Where it falls short
Be honest with yourself about its limits. Liquid carbon is not true CO2: it will not support a demanding carpet, a high-light aquascape or the fastest-growing stem plants, and it breaks down within about a day so it must be dosed daily to do anything. It can also be overdone — higher-than-label doses melt sensitive species like Vallisneria and mosses and can stress shrimp, so start low. Used as directed it doubles neatly as an algae spot-treatment, dosed directly onto affected leaves or hardscape with the pump briefly off.

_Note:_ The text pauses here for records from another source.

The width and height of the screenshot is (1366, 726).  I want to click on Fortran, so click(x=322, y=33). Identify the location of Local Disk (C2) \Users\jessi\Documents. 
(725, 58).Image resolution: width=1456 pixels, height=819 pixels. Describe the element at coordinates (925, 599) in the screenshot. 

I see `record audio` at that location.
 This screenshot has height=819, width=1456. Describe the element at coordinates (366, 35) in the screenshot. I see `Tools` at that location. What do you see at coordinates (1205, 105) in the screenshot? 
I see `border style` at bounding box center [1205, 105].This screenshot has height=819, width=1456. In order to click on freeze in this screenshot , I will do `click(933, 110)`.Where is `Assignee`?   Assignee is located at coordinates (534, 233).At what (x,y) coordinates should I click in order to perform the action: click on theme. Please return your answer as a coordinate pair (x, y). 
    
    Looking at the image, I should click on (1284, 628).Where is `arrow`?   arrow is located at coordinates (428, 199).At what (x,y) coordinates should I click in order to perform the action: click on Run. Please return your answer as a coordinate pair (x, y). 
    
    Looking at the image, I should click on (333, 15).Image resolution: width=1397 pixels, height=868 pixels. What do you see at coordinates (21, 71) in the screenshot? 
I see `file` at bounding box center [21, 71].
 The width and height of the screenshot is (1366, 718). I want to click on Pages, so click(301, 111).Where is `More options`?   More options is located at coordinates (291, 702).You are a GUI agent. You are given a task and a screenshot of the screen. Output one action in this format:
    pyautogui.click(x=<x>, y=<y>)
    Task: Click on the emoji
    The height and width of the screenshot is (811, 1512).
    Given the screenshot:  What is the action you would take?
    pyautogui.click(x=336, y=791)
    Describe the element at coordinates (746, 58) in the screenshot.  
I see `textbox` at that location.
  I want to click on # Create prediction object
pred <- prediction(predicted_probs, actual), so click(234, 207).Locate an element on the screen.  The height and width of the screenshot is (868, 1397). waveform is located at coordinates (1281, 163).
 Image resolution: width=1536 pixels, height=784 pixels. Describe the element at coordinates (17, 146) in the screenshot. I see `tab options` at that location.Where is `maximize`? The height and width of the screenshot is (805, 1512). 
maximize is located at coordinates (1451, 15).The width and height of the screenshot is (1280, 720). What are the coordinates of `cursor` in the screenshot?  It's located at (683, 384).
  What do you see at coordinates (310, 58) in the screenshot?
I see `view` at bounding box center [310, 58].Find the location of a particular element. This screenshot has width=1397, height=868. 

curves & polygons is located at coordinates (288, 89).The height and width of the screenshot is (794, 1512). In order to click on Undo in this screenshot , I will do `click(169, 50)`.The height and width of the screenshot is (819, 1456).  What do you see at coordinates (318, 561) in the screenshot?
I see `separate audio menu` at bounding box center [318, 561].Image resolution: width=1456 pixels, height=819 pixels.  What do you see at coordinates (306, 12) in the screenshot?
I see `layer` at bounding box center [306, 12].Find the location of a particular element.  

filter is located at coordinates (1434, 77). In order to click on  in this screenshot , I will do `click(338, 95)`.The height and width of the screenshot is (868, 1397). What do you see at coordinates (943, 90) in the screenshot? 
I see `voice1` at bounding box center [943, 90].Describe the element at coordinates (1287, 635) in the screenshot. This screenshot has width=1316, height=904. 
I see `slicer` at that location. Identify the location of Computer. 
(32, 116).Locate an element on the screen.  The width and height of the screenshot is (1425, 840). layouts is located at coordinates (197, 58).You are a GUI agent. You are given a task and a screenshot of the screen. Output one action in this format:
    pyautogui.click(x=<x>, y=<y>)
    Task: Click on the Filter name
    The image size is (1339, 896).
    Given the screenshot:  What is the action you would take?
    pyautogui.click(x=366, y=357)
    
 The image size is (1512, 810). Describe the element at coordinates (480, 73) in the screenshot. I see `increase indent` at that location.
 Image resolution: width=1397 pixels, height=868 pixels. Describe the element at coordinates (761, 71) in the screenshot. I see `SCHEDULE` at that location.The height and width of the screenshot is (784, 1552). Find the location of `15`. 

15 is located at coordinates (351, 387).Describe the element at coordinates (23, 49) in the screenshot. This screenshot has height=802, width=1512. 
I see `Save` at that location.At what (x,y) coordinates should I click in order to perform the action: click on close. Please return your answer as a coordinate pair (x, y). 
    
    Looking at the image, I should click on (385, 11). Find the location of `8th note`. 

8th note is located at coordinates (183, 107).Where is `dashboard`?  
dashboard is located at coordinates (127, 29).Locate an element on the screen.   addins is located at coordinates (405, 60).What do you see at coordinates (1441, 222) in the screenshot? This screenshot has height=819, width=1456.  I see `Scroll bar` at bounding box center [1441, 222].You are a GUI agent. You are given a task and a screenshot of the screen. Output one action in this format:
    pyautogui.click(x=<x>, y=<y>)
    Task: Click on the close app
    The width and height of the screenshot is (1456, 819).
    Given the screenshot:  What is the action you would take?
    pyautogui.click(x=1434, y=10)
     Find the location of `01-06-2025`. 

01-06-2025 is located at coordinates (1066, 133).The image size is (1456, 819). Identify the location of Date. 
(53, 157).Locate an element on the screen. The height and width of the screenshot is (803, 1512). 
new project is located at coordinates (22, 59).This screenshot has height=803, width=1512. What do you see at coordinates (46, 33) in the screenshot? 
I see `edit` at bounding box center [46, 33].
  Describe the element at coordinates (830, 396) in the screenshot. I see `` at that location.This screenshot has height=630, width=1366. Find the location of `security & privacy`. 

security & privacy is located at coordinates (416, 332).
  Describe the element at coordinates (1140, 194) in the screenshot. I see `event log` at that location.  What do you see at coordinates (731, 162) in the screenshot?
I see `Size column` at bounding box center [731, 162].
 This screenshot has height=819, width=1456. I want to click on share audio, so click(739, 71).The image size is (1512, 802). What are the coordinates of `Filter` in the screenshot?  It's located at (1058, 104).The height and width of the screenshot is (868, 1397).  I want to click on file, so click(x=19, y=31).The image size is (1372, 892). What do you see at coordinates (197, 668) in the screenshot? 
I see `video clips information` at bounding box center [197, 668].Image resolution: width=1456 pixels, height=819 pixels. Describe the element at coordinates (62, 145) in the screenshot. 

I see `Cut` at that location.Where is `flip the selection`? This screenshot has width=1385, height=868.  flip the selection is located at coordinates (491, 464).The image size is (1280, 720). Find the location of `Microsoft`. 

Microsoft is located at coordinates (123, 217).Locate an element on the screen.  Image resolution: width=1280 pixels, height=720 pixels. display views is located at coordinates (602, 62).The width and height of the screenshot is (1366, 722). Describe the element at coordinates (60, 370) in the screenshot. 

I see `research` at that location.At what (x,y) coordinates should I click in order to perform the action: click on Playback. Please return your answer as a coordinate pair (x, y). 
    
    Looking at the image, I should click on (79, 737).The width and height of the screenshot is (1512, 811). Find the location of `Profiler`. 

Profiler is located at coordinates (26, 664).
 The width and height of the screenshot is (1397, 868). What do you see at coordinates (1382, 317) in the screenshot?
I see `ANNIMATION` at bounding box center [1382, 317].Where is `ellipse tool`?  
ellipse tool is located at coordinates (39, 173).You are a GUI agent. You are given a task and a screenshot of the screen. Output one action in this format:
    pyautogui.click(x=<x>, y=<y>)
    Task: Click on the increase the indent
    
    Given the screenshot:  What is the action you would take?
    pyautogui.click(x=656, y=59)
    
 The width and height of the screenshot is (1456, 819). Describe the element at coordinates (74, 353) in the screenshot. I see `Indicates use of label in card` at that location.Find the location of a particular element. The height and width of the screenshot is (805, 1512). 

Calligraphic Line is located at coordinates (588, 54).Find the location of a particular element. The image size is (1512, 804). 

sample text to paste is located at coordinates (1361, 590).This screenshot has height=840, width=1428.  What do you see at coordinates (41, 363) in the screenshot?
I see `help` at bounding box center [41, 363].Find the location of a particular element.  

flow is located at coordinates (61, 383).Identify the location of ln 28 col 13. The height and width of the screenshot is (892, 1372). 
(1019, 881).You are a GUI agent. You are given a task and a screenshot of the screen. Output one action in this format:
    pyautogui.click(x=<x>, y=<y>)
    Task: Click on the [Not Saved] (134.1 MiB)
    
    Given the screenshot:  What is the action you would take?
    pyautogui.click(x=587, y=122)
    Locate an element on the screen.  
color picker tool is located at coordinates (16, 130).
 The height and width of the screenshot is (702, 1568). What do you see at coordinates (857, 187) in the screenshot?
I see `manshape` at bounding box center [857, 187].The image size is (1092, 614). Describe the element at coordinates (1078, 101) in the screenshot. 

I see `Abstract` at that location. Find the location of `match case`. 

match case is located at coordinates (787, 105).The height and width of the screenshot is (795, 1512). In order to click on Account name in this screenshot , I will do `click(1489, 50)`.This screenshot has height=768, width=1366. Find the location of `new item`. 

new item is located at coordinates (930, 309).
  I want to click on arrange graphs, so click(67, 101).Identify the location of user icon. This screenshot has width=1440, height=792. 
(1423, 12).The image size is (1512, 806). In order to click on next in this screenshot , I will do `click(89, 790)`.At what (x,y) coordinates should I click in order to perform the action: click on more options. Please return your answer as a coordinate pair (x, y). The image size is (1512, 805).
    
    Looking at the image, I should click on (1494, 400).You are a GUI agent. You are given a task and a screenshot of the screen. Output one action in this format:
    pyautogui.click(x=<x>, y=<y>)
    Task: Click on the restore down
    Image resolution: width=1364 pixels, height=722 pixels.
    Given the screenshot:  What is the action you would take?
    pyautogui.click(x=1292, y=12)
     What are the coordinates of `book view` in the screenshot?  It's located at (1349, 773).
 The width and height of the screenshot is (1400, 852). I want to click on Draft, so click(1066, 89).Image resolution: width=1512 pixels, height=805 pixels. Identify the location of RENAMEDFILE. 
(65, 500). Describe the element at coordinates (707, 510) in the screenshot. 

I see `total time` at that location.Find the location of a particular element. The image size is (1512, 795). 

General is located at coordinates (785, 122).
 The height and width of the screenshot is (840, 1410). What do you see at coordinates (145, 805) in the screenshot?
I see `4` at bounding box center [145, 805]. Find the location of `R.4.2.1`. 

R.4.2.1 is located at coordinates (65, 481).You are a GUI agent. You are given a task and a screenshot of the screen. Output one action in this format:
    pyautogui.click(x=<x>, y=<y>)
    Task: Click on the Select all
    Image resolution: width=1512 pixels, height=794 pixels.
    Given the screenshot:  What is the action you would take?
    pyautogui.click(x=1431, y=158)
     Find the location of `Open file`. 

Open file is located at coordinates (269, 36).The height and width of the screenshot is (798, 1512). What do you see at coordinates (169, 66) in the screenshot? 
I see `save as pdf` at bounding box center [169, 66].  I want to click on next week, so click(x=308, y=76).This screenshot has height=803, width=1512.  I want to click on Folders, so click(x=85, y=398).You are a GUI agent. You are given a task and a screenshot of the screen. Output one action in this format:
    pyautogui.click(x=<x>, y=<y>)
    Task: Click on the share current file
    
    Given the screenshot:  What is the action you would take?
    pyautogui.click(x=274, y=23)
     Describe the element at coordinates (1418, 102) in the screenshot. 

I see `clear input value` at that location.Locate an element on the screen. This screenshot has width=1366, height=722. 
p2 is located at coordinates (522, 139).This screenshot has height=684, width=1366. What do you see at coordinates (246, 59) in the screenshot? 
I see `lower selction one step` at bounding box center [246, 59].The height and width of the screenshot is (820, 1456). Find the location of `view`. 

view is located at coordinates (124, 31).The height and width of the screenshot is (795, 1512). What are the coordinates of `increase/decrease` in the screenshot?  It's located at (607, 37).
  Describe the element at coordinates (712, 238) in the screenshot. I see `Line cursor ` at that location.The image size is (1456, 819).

How it fits with our other CO2 picks
If your ambitions grow past what liquid carbon can do, the reliable next step is a pressurised system — start with the all-in-one FZONE compact CO2 kit or the dual-stage CO2Art Pro-SE regulator, and add a NilocG glass drop checker to keep it safe. Compare every option on our CO2 systems hub, and pair it with the right lighting and plant fertilizers for your tank.
The easiest way to help a low-tech planted tank and a handy algae spot-treatment — as long as you go in knowing it is a supplement, not a stand-in for real pressurised CO2.
Seachem Flourish Excel — frequently asked questions
Is liquid carbon a real substitute for pressurised CO2?
Not fully. Liquid carbon provides a bioavailable carbon source that helps many plants, but it cannot match the dissolved CO2 a pressurised system delivers, and it does not support demanding carpeting plants or high-light tanks. Think of it as a helpful boost for low-tech setups, not a true replacement — if you want a lush, pearling high-tech tank, you need pressurised gas.
How does it compare to DIY CO2 and a pressurised kit?
Liquid carbon is the simplest option: no equipment, no gassing risk, just a daily dose. DIY yeast CO2 adds real gas but is inconsistent and stops overnight. A pressurised kit with a solenoid on a timer and a drop checker is the reliable, controllable route and the only one that fully unlocks demanding plants. Choose by how far you want to push the tank.
Can I overdose it, and is it safe for fish and shrimp?
Yes, you can overdose it. At the recommended dose it is fine for most tanks, but higher doses can melt sensitive plants like Vallisneria and mosses and stress shrimp and sensitive fish. Start at half the label dose, watch your plants and livestock, and increase slowly.